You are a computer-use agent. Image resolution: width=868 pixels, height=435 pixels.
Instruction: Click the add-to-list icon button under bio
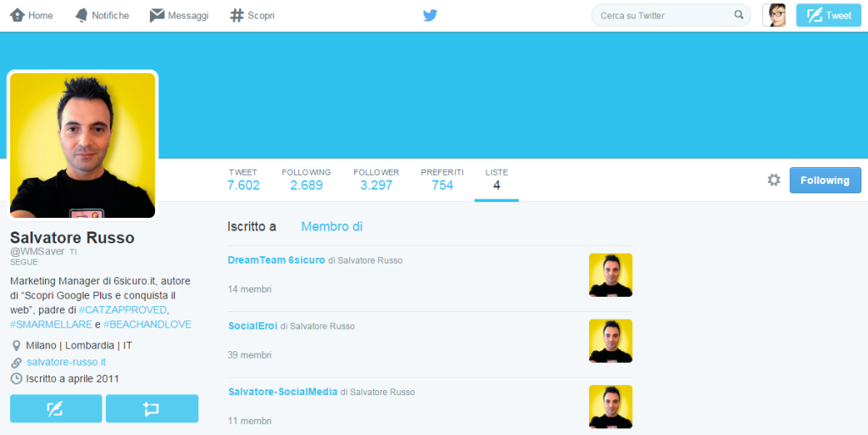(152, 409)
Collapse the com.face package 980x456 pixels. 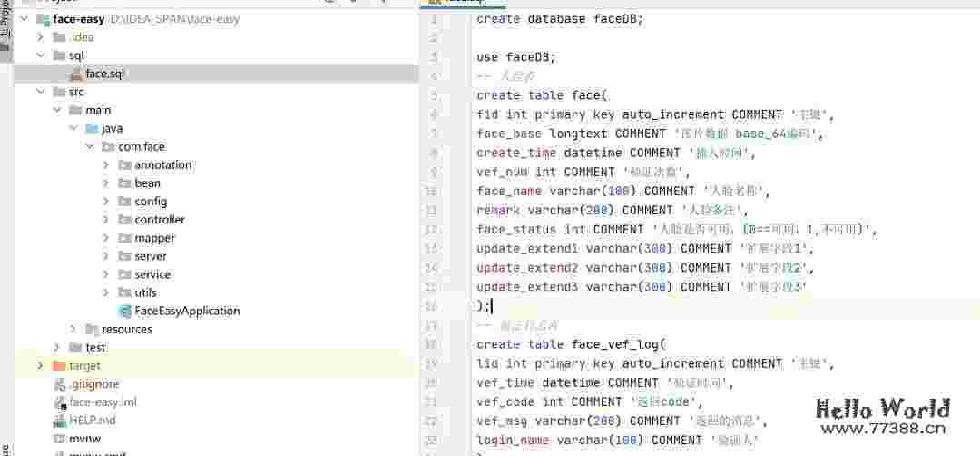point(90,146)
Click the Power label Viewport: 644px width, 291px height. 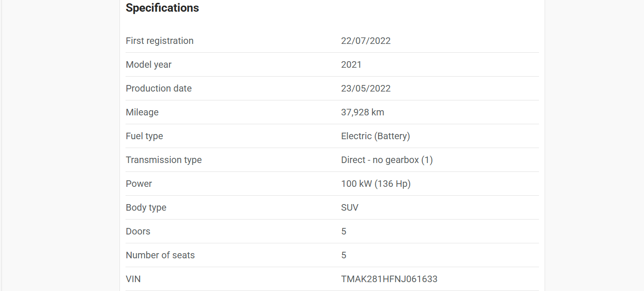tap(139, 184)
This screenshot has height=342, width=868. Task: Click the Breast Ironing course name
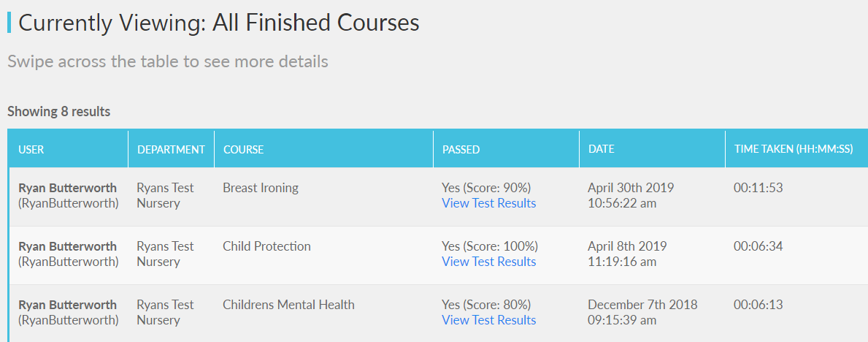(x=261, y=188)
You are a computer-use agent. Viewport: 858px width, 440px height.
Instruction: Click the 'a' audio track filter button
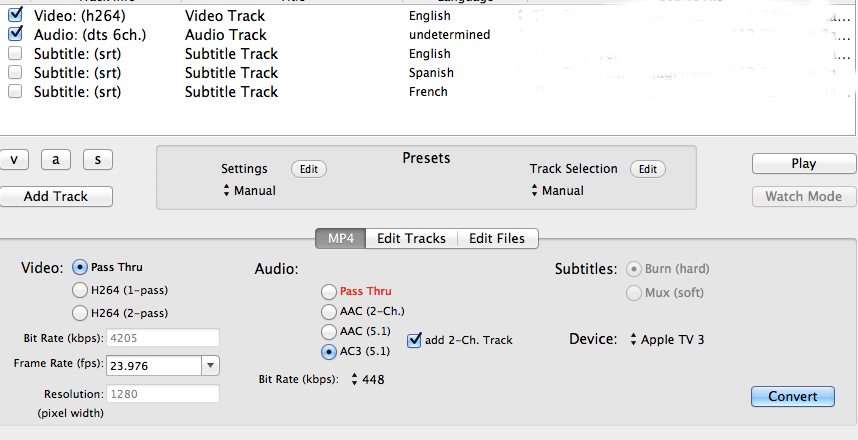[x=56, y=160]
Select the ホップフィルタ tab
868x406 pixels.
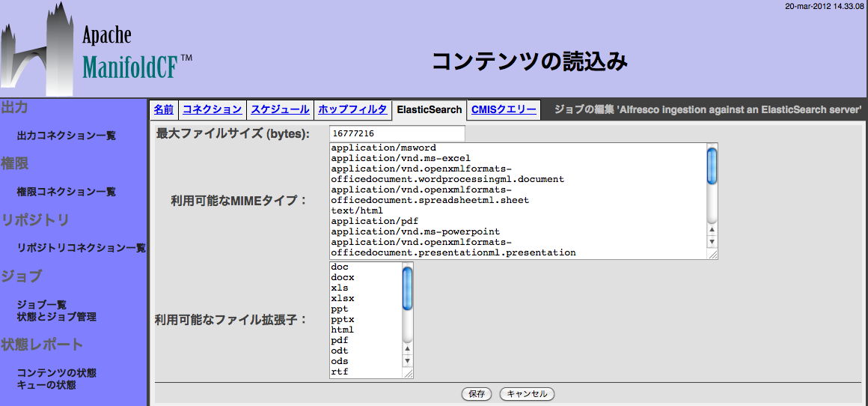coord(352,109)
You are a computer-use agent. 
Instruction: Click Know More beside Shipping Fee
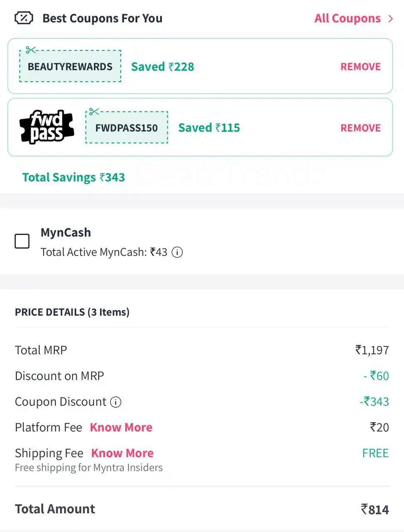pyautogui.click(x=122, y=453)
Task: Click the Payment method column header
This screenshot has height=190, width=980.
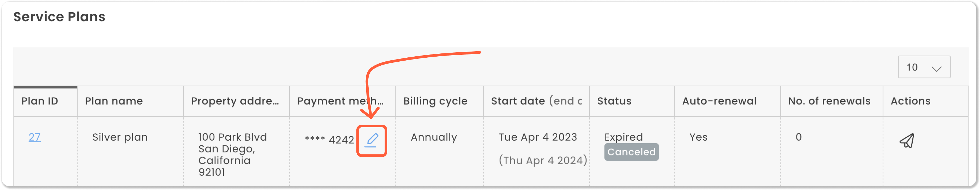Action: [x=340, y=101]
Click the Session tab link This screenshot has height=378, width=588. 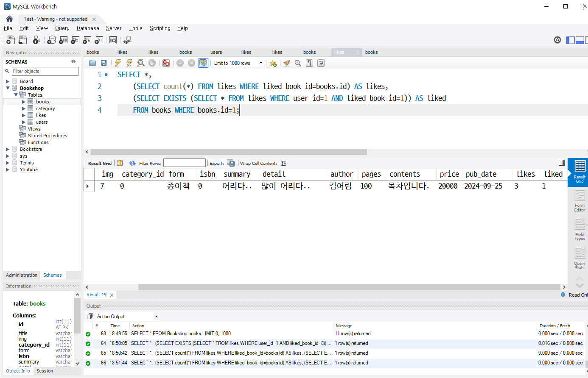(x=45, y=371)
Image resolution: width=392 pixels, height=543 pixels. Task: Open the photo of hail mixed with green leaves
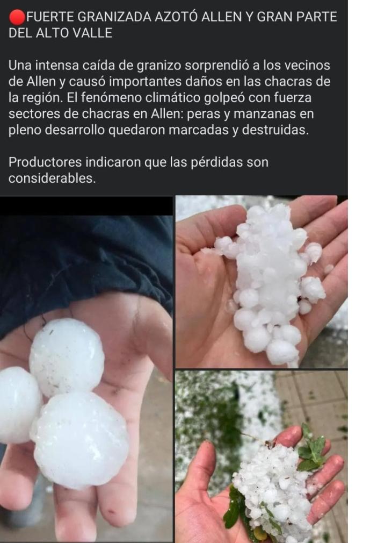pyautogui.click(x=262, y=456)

======

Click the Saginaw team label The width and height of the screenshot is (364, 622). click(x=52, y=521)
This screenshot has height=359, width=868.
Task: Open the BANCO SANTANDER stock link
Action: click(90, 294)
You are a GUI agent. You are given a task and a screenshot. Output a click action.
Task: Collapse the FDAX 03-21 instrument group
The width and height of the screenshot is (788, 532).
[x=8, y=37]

======

● What you should do
Read the entries above and find each line holding the word "computer". Copy it out.

● Answer to the problem
You are a computer-use agent. Image resolution: width=868 pixels, height=435 pixels.
You are a computer-use agent. Viewport: 858px width, 440px height.
You are a computer-use agent. 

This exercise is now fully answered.